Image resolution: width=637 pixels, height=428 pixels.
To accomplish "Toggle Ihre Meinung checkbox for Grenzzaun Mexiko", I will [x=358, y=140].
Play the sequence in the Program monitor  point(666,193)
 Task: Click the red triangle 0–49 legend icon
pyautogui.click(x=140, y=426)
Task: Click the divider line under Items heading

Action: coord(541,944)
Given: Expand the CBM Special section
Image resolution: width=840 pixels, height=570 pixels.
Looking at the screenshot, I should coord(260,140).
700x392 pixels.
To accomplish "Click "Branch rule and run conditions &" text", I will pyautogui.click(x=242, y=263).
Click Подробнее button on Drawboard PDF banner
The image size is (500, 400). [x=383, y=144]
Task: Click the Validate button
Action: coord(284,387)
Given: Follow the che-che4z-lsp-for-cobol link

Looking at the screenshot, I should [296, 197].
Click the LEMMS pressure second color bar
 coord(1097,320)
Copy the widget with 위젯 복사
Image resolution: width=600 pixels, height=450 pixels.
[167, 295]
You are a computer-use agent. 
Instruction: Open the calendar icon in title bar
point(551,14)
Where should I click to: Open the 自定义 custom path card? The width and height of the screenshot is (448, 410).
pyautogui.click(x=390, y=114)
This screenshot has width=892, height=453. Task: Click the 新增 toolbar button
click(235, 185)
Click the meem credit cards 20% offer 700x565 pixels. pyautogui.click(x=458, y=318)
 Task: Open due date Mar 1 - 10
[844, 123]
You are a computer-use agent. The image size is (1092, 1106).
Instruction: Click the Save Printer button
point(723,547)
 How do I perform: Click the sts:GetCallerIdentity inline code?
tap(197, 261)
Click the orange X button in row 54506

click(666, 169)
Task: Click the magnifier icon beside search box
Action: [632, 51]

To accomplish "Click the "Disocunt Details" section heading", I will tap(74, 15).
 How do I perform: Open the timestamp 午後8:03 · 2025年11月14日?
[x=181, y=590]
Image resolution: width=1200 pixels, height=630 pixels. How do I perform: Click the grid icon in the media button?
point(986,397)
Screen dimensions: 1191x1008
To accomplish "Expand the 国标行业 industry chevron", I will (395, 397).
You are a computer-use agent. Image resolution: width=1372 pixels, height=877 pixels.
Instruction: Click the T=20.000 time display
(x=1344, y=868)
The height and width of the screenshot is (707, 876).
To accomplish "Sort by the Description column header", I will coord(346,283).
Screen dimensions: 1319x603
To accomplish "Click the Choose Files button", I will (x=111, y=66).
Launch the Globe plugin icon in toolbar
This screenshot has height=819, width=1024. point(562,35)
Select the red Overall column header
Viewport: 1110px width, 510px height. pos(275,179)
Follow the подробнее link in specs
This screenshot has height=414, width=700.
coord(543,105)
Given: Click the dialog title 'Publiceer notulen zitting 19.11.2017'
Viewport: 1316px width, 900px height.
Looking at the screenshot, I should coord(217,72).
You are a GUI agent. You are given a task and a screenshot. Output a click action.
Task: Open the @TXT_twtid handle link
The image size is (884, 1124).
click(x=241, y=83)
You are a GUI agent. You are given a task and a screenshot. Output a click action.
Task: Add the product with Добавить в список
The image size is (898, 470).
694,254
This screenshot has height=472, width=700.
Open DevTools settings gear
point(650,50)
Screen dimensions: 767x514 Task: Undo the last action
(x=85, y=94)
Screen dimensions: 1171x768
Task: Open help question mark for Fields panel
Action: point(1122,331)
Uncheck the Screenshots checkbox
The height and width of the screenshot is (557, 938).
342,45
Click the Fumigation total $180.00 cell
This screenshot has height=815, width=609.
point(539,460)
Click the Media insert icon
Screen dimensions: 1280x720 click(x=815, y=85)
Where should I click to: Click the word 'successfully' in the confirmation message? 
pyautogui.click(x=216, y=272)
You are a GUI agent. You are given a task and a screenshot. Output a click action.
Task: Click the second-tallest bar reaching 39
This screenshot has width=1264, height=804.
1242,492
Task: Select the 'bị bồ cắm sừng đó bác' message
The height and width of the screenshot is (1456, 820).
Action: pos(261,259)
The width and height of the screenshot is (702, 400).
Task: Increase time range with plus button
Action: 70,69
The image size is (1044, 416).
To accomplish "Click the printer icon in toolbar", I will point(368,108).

_TASK PROMPT_
Please find each line in the records above that holds the word "Expand", and copy it.

_RESPONSE TO THE TASK_
Given: Expand the CBM Special section
To accomplish "Expand the 国标行业 industry chevron", I will (395, 397).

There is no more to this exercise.